I was overcome with this strong feeling of forgiveness. I have never felt a feeling so powerful and it literally took over me. I felt a little emotional, but in a happy way. I was so happy I could have cried. I was so into the song, and it became clear to me what I needed to do. I walked over to Luke, tapped him on the arm and I whispered in his ear "No hard feelings, okay?". I smiled at him, squeezed his arm a little, and I walked away. Luke smiled. My resentment had finally vanished, I felt a little lighter than before, and I continued to be completley taken by Joel Plaskett.

After the show I went and said hi to a friend, and began to leave but I felt someone squeeze my arm. It was Luke. At this point, I couldn't help feeling a little sad. Forgiveness is a powerful thing, but I think it is a rare thing for a human being to forgive and forget. I won't forget the relationship that we had, or how much the breakup sucked, or how much I probably hurt him just as much as he hurt me. But at the same time, I will never forget driving in the car and making him listen to Happen Now on repeat either. I won't forget him smiling at me from behind his drum set when he was playing a show, or me smiling at him while playing my bass at a show. I won't forget about the night we played chess at the yard for like five hours. I won't forget hanging out in his room listening to jazz, or the night we went to the Jason Collett show together. There is no denying that he did care for me even though its easier to just be mad. It was bad timing, and some things just aren't meant to be.

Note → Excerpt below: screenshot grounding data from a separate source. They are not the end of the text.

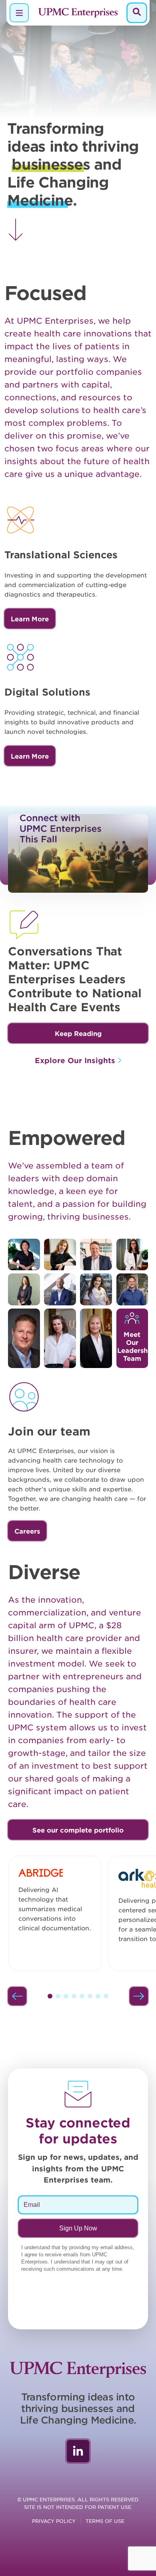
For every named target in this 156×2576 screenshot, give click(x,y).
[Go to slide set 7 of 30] (98, 1996)
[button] (78, 1033)
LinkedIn (78, 2451)
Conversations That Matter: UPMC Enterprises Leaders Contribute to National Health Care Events (75, 978)
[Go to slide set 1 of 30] (50, 1996)
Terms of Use (105, 2521)
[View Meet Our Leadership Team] (24, 1255)
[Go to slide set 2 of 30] (58, 1996)
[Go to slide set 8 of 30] (106, 1996)
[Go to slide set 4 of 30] (74, 1996)
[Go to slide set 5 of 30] (82, 1996)
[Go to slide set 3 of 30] (66, 1996)
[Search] (137, 13)
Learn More (30, 619)
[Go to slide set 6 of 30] (90, 1996)
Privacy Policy (54, 2521)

After the Joel Plaskett concert we visited a little. He gave me updates on his band. We talked about jazz fest a little. We talked about moving out, and moving in, and our jobs. It was good to catch up, and at the end of it all he said that it was good to finally see me again, and he gave me a hug... which ended up being a little awkward because I was a little suprised. I actually said "oh... okay we're doing that?". Besides the fact that I have no tact sometimes, it was a step in the right direction. Not just for a friendship, but for striving to become a better person. Forgiveness is a powerful thing. I had every intention of ignoring him for eternity, even just a few hours before. All it took was a little Joel Plaskett to save the day.

Which is why I have decided I am going to marry him. No date is set yet, but I will let you know the details as soon as Joel and I discuss them. This will, of course, take place after I meet finally meet him, get him to fall desperatley and passionatltey in love with me, and ultimatley, propose. La Deeeee Da.***

Anyway, work in the morning. Damn the man.

Song of the day: NonBeliever- Joel Plaskett (aka my future husband)

*** Name of Joel Plaskett's latest album. Check that one out, as well as Truthfully, Truthfully and also the album Clayton Park, which he recorded with his former band, Thrush Hermit. Yes, that is right. THRUSH HERMIT. Word.

1 comment:

EllyzR said...

hey there!
Havent talked to you since band a few years back! Thought i'd drop you a comment to say hey. Its awesome that you are still on the bass. Not that i thought you'd stop ;) Kinda do miss it now. Someday i will be able to hold my own ;) Well hope all is well with you! Take care!